Die Regelung im Gesetz, das Gesetz nach zwei Jahren durch ein unabhängiges Institut evaluie­ren zu lassen, ist vom Grundsatz her richtig, sollte aber mehrfach durchgeführt werden. Es wird empfohlen, ein besonderes Augenmerk auf den Gesetzesvollzug zu legen, d.h. zu überprüfen, inwieweit das Gesetz bekannt ist und angewandt wird.

Empfehlung

Es ist empfehlenswert, wenn der Bundestag möglichst bald die Anwendung der Gendiagnostik gesetzlich regelt. Dabei sollte, so wie es dieser Gesetzentwurf vorsieht, in erster Linie den Schutz vor Diskriminierung beachtet und die Qualität der genetischen Diagnostik gesichert wer­den.
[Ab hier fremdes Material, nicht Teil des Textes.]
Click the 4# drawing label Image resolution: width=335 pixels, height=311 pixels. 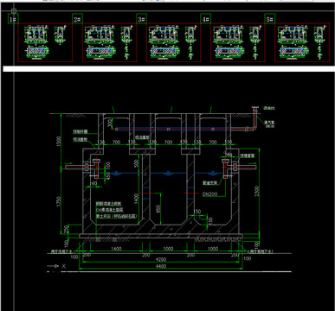coord(206,19)
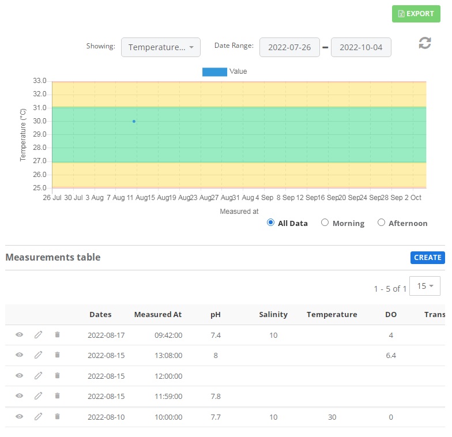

Letzteres umfasst insbesondere die Qualität der Tests, den Umgang mit genetischen Daten, die Aufklärung und die Beratung im Zusammenhang mit genetischen Tests.

Es ist im Übrigen sehr – auch im Sinne eines „Disability Mainstreaming“ zu begrüßen, dass mehrere Verbände der Behindertenhilfe und –selbsthilfe und Selbsthilfegruppen als Sachver­ständige zu der Anhörung des Gesundheitsausschusses eingeladen wurden.



[1]  (s. z.B. Arbeitsbericht Nr. 66 Leonhard Hennen, Thomas Petermann, Arnold Sauter: Stand und Perspektiven der genetischen Diagnostik, Sachstandsbericht April 2000)

[2]  http://www.cducsu.de/upload/2C2581D5821FD61A7A4DEA71E3C644CA11376-by1b0oli.pdf

[3]  s. auch die Begründung zu § 3: „Bei der Untersuchung kann es sich um die sichere Feststellung bestimmter genetischer Eigenschaften handeln, aber auch um eine Wahrscheinlichkeitsaussage über das Vorliegen solcher Eigenschaften.“

[4]  s. dazu die Auswertung einer Artikel-Serie in der Zeitschrift Lancet aus dem Jahre 2005 in Biobanken – Konzepte und Umsetzung, Erstellt im Auftrag des Deutschen Bundestages Vorgelegt dem Büro für Technikfolgen-Abschätzung beim Deutschen Bundestag, Institut Mensch, Ethik und Wissenschaft, Katrin Grüber und Rainer Hohlfeld, November 2005.